The Science-Based Target initiative, a global coalition that enables firms to set climate goals, reports that 61 Indian companies have committed to reducing greenhouse gas emissions. The stakeholders are pushing companies towards the Environment and corporate Social Governance. The current decarbonisation is centred around transitioning towards better energy efficiency and the use of renewable energy. The Ellen McArthur Foundation estimates that these measures can only address 55 per cent of our emissions. The remaining 45 per cent comes from harder-to-reduce producing items like cars, clothes, food, and other products.
A UNESCO site on marine pollution reports that there are close to 500 dead zones covering more than 245,000 km² equivalents to the surface of the United Kingdom. Plastic debris causes the deaths of more than a million seabirds and 100,000 marine mammals every year. Ellen MacArthur Foundation reports that a mere 14% of the plastic packaging used globally is recycled, while 40% ends up in landfills and 32% in ecosystems. In India, it estimates that the Circular Economy path could create an annual value of US$218 billion in 2030 and US$624 billion in 2050 and reduce greenhouse gas emissions by 44%. However, the large and significant commitments are not translating into an enormous impact because the efforts are centred around recycling instead of designing to reduce and reuse plastic packaging.
A UN outlook shows that the extraction and processing of natural resources sectors, such as mining and farming, are responsible for more than 90% of global biodiversity loss and water stress. The Circular Economy completes the picture of what is required to tackle the climate crisis. It offers an approach powered by renewable energy and transforms the way products are designed and used. The Circular Economy also increases the planet's resilience to the physical effects of climate change. Businesses can reduce economic reliance on specific materials that could be vulnerable to extinction by putting them back into the ecosystem through a cyclical model. The transformation, however, has to be tectonic as surface-level interventions are not helping.

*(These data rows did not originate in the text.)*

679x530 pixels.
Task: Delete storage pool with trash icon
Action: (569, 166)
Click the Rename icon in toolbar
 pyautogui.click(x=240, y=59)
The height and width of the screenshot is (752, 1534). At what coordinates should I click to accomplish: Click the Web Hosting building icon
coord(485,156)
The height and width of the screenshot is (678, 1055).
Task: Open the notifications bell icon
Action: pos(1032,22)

There is no denying that some revolutionary work is happening in certain pockets and industries. It is not enough if a few companies change their practices. Every organisation, big or small, needs to embrace newer ways of doing business centred around Circularity to design products and services. Thus, the Circularity approach helps meet other Sustainable Development Goals, and the most critical among them is SDG12, responsible consumption and production.

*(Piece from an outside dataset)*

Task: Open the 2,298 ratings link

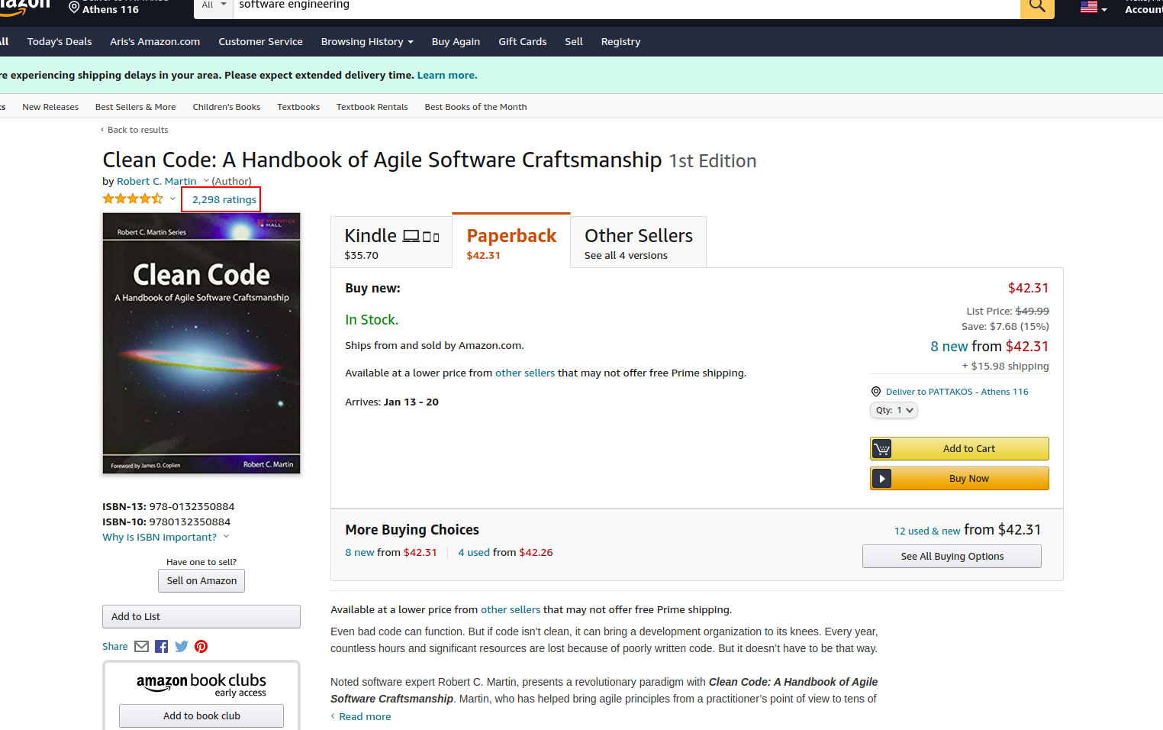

The Circular Economy framework can improve air quality, reduce water contamination, and protect biodiversity. Its principles offer businesses a raft of innovation opportunities that reduce materials costs, increase asset utilisation, and respond to changing customer demands. Together, these attributes make a compelling case for seeing the Circular Economy not just as one option to the quest to meet climate targets but also as a robust solutions framework for a prosperous future.
By Nirbhay Lumde, Director - Corporate Social Responsibility, CGI Asia Pacific Global Delivery Centers of Excellence.